高火力魔法を使えるのはいいが、使えばもれなく吹っ飛んで壁尻になるとか、そんなのどこぞの酒場なら即刻預けられるタイプの仲間じゃねーか。
これが、俺のギフトスキル……?
「……じゃあ、あの魔法を使う時だけドラゴンの姿になればいいんじゃないのか? 使える場面は限られるかもしれないけど」
「無茶を言うでない。あれは女神として残っておった力を限界まで使った究極魔法なんじゃぞ? この姿になるのに力を使い切ったせいで、あと数百年は元の姿に戻れん」
なぜだろう……。
非常に嫌な予感がしてきた。
「な、なら。

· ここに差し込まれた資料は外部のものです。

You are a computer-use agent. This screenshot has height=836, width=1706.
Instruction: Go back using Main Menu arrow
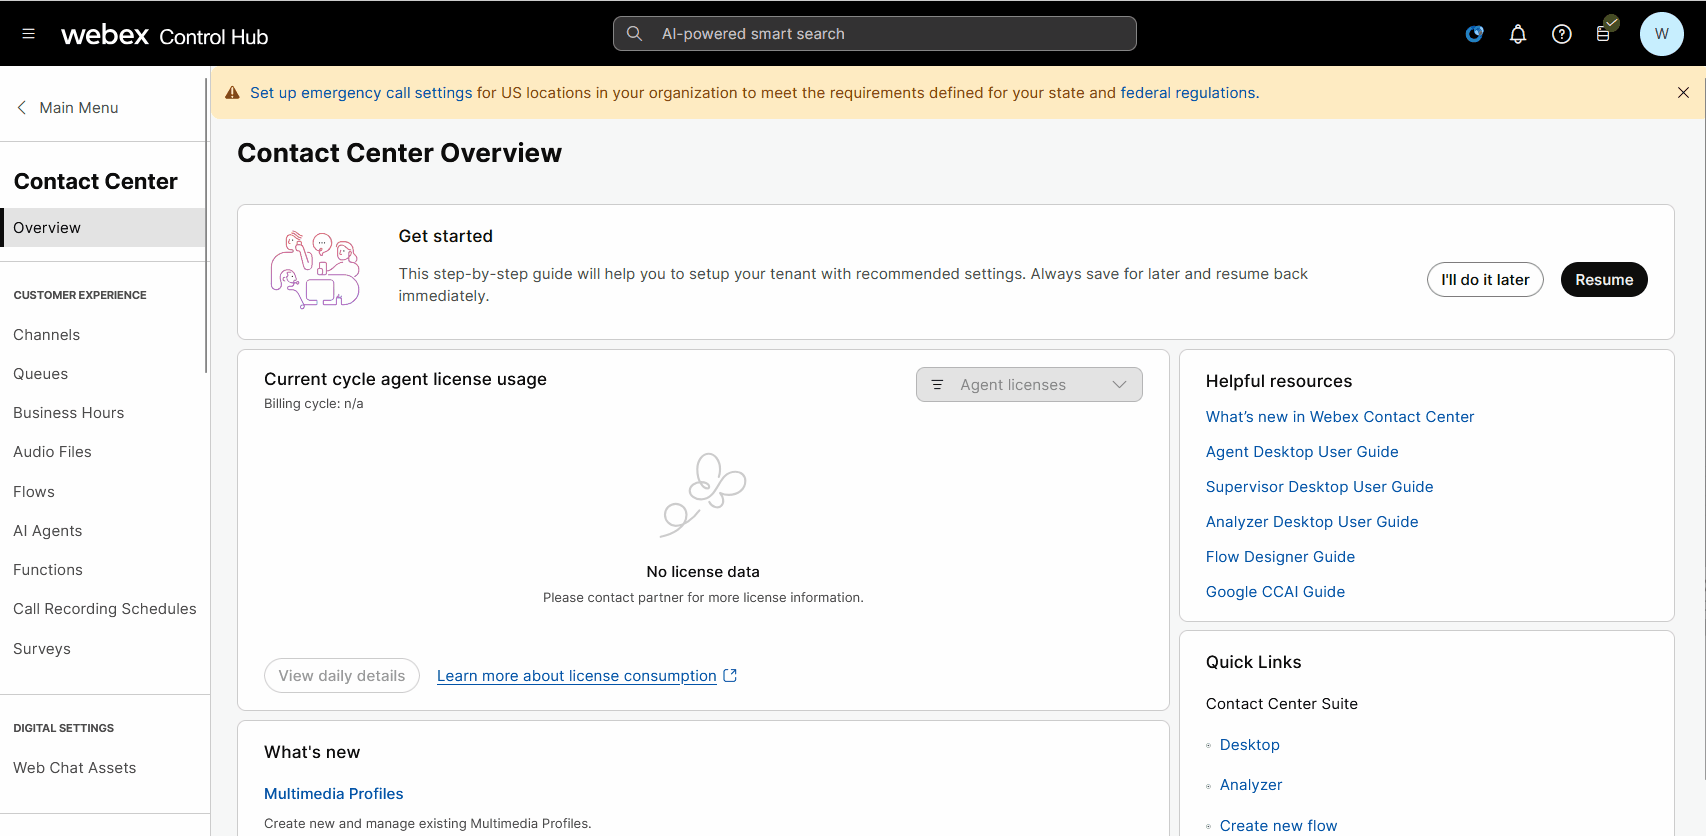tap(22, 108)
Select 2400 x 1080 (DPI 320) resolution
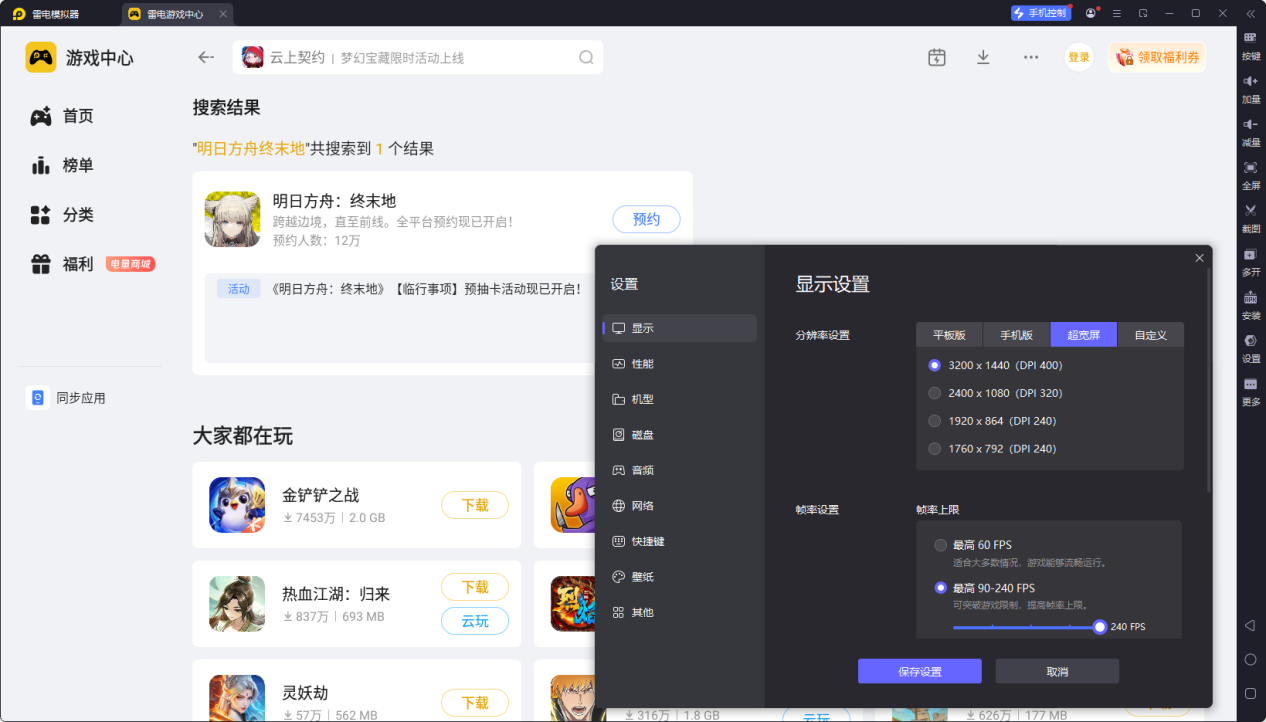The height and width of the screenshot is (722, 1266). pos(935,393)
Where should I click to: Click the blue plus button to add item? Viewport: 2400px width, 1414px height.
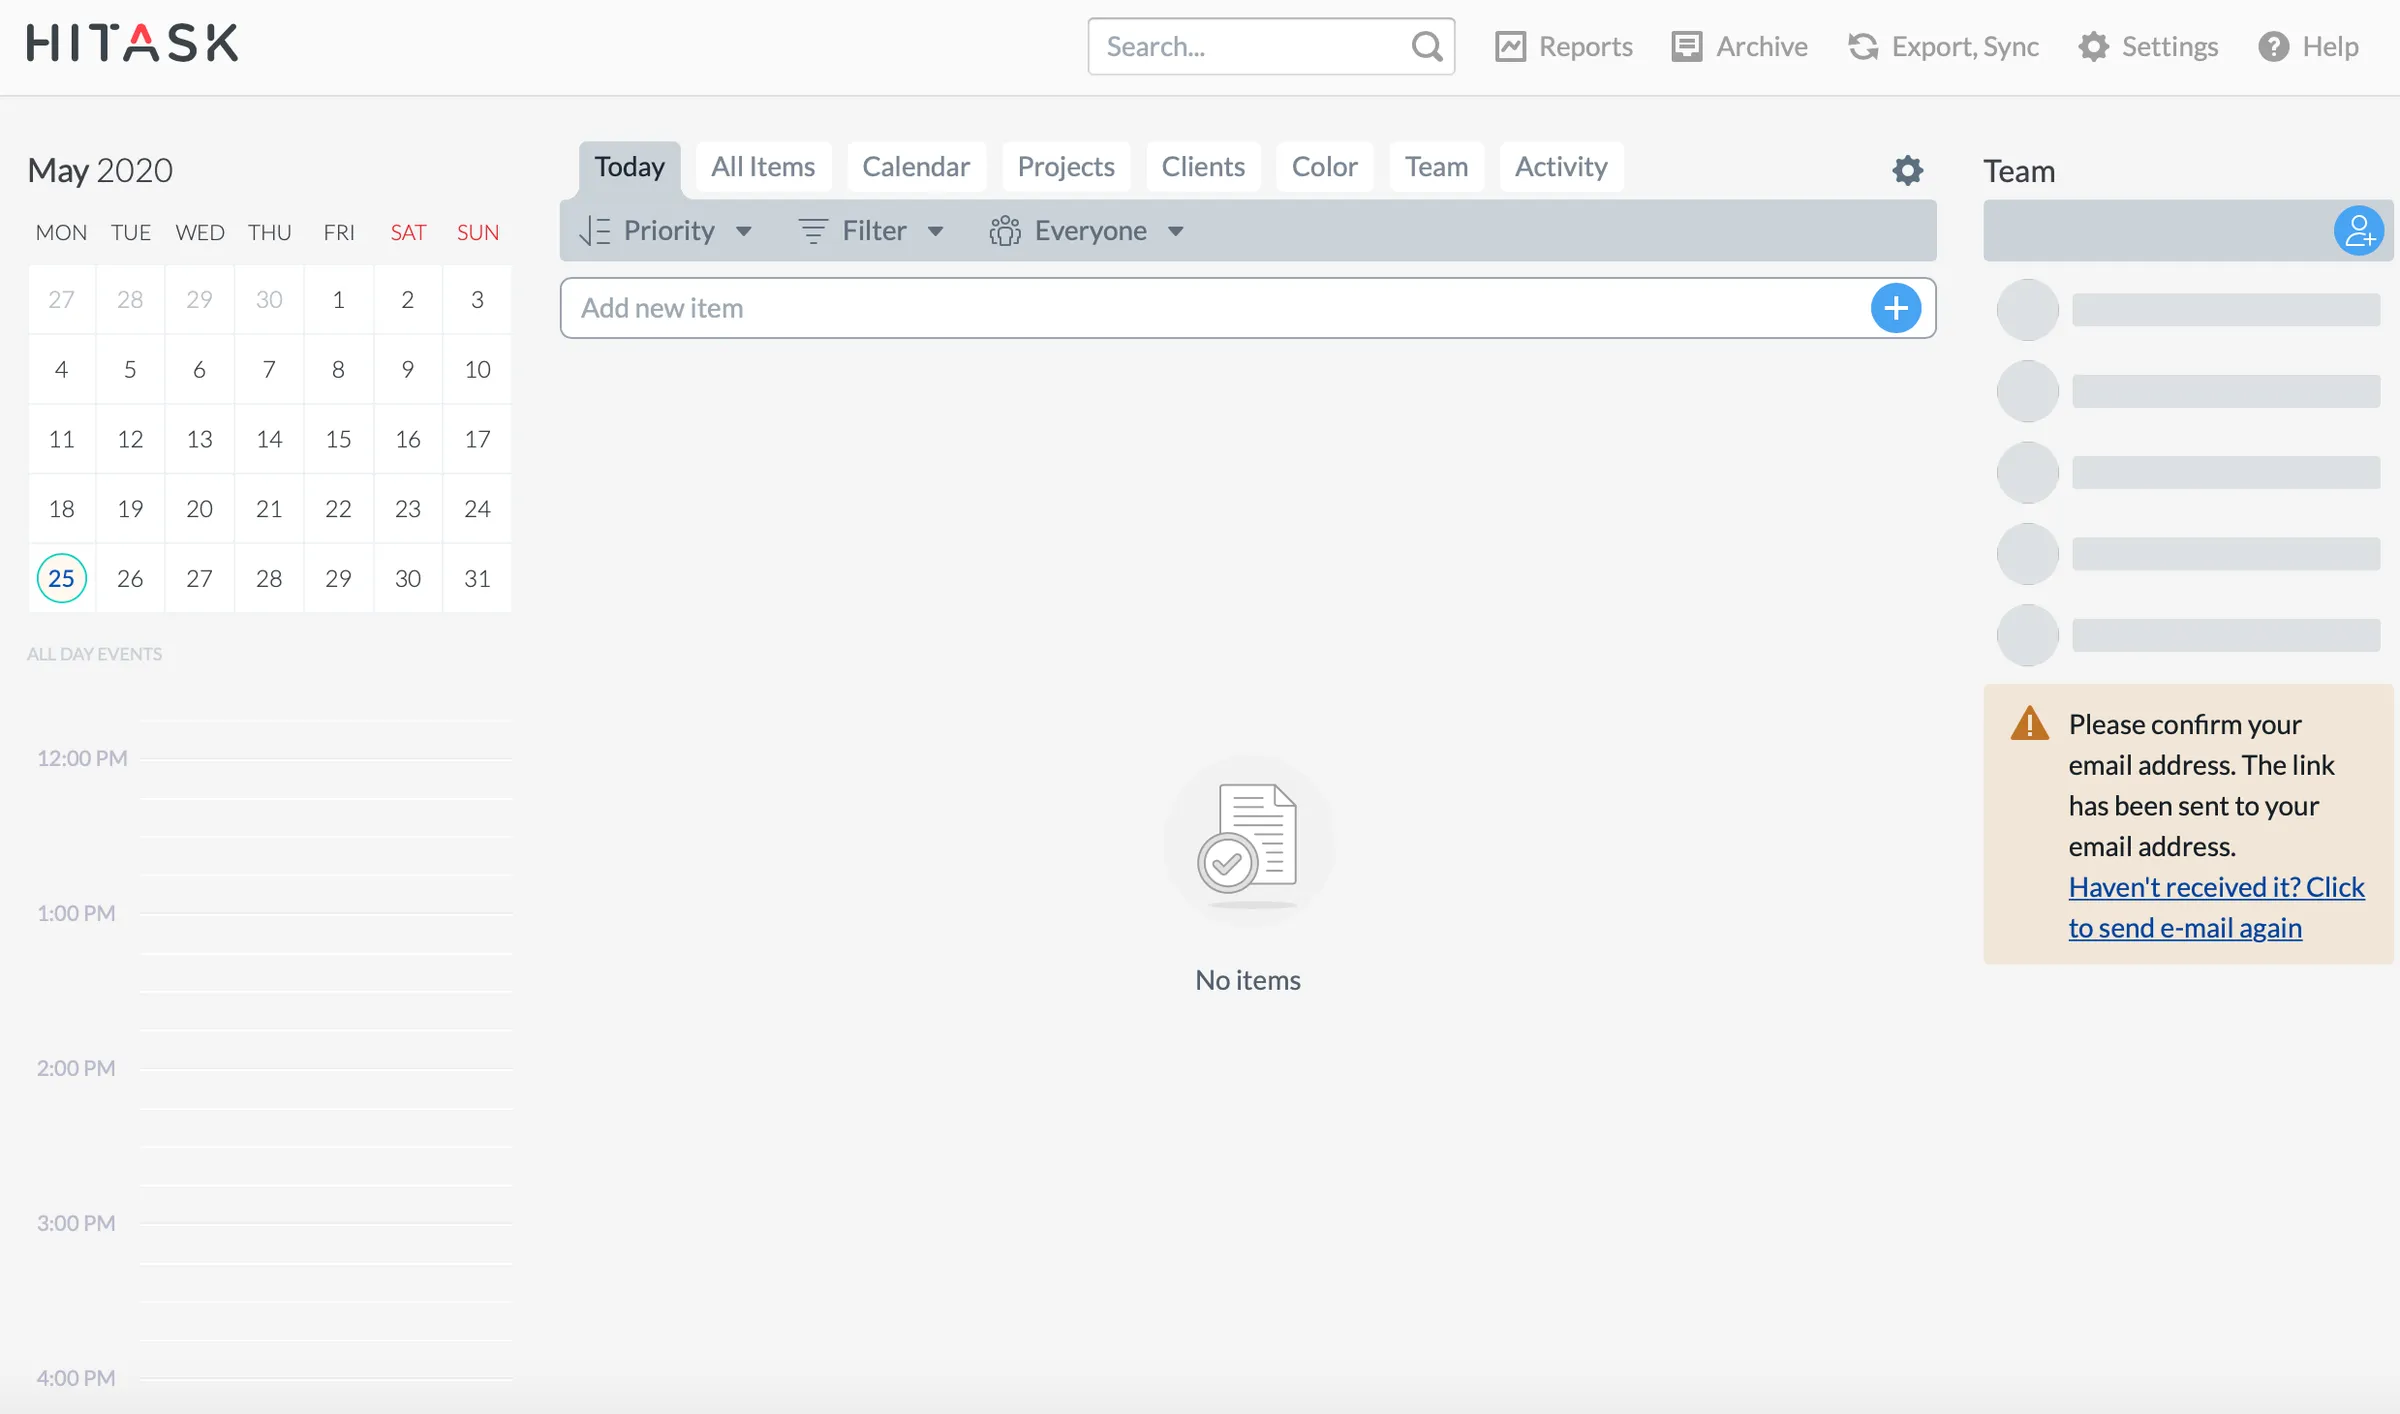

今後はこの魔法は封印して、他の魔法で戦うしかないな。あの威力の魔法を封印するのは勿体ないけど、それも仕方ない……」
「他の魔法? そんなものわっちは使えんぞ?」
…………は?
「なんで?」
「なんせ女神時代は、大体この魔法で全て破壊できたからのう。他の魔法なんぞ覚えるだけ無駄じゃったから知らん。そもそもこの世界の者達が使う魔法はわっちには難し過ぎる。覚えられたとしても、戦える程のは期待できんじゃろうな」
…………。
「まぁ安心するがよい。ふっ飛ばされはするが撃てるには撃てる。それに見たじゃろう、あの威力! さすが破壊の魔神と呼ばれただけはあると褒めてくれてもいいんじゃぞ? とりあえず、早うこれから引っこ抜いてくれんか? 魔力が切れておるからか思うように体が動かんでな……。おい、聞いておるのか? 主よ」
どうにか抜け出そうとパンツ丸出しで揺れる幼女の尻を眺めながら、俺は確信した。
破壊の魔神というチートみたいな破壊力を持つギフトスキルを獲得したにも関わらず、俺の苦労は、まだまだ続きそうだと……。